Salinity also occurs in saline seeps on hill slopes, often part way up the slope on very long and high hills. Rainfall on the upslope part of the hill (recharge area) moves down through the soil, picking up salts on the way. The water not used by crops moves down until it reaches an impermeable layer, which impedes its progress. The water then flows laterally (seeps) until it reaches a position lower down the slope where the water table is closer to the surface. There, seep water causes the water table to rise allowing the salt-laden water to move up to the soil surface by capillary action. The seep phenomenon can take place over relatively short distances within the same field or over distances of several miles. Salinity levels vary widely across a saline seep. Salinity also varies from spring to fall. Salinity usually appears on the soil surface just after spring thaw 28.

The dominant salts in Prairie saline seeps are calcium (Ca), magnesium (Mg), and sodium (Na) cations and sulphate (SO4) anions. If sodium levels are high or not balanced with the calcium and magnesium , soil tilth can also be affected. The positively charged sodium cations attach to the negatively-charged clay particles in the soil, causing the soil to be sticky when wet and hard and impermeable when dry.

Saline soils can be recognized by spotty growth of crops or by white crusts of salt, which accumulate on the soil surface, usually in low-lying areas. Streaks of salt may be present in the soil even though white crusts may not appear on the surface. In many saline soils, it is not possible to see the salts and a laboratory soil analysis must be used to confirm their presence.

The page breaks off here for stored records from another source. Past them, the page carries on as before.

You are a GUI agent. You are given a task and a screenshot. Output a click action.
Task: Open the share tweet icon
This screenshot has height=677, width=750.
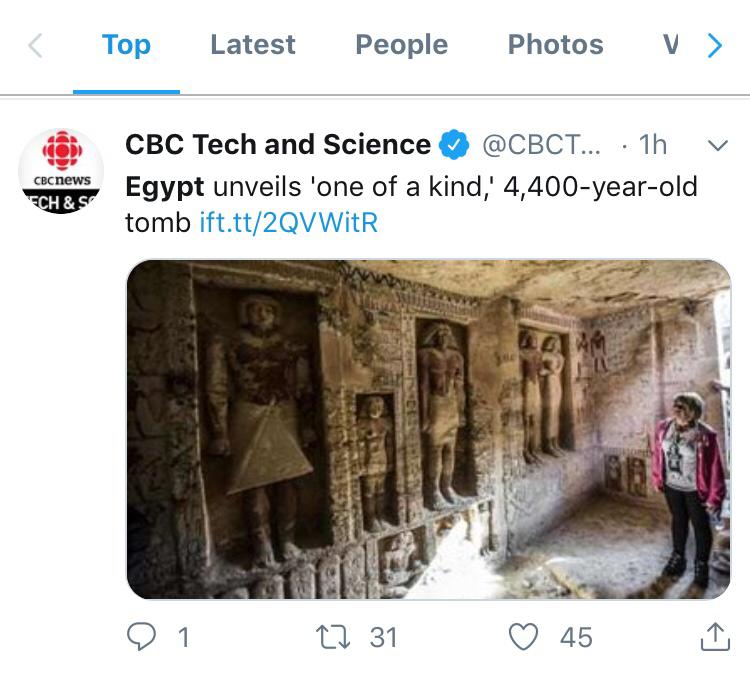(x=714, y=636)
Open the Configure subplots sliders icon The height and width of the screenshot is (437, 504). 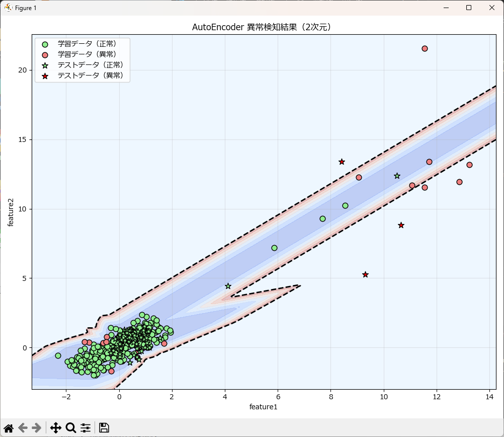point(86,428)
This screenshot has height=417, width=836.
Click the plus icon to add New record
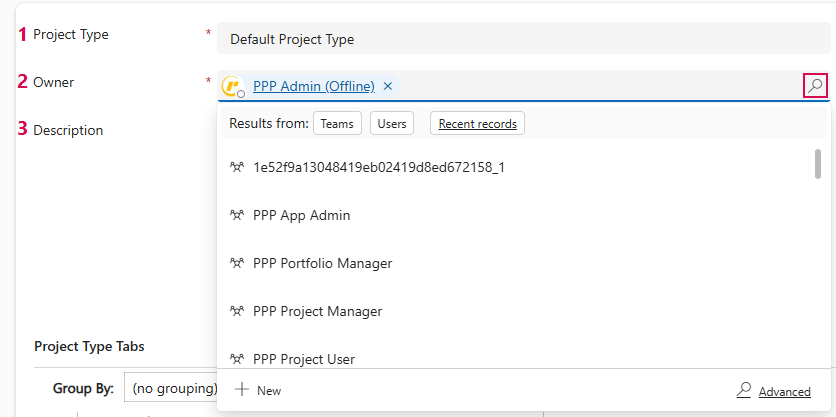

Plants growing in saline areas may develop a blue-green tinge. Salt-tolerant weeds such as Russian thistle, kochia, wild barley and goosefoot species are commonly found in areas of high salt concentration 28.

The process of salt buildup is reduced when plants intercept the upward flow of saline groundwater and reduce the amount that reaches the soil surface. When plants are not present, almost all of the water loss takes place by evaporation at the soil surface. Summerfallow is a major contributor to salinity as it encourages a buildup of a water table. Water not used by crops accumulates in the subsoil, eventually coming to the surface laden with salts. These salts interfere with seed germination and crop establishment.

All irrigation water contains some salt. Over an extended period of irrigation where soil drainage is inadequate, salts accumulate in the soil and a salinity problem may develop. Water used in the major irrigation areas of Alberta and Saskatchewan is of high quality with little risk of salt buildup. Seepage or high water tables resulting from over irrigation cause most salinity under irrigation.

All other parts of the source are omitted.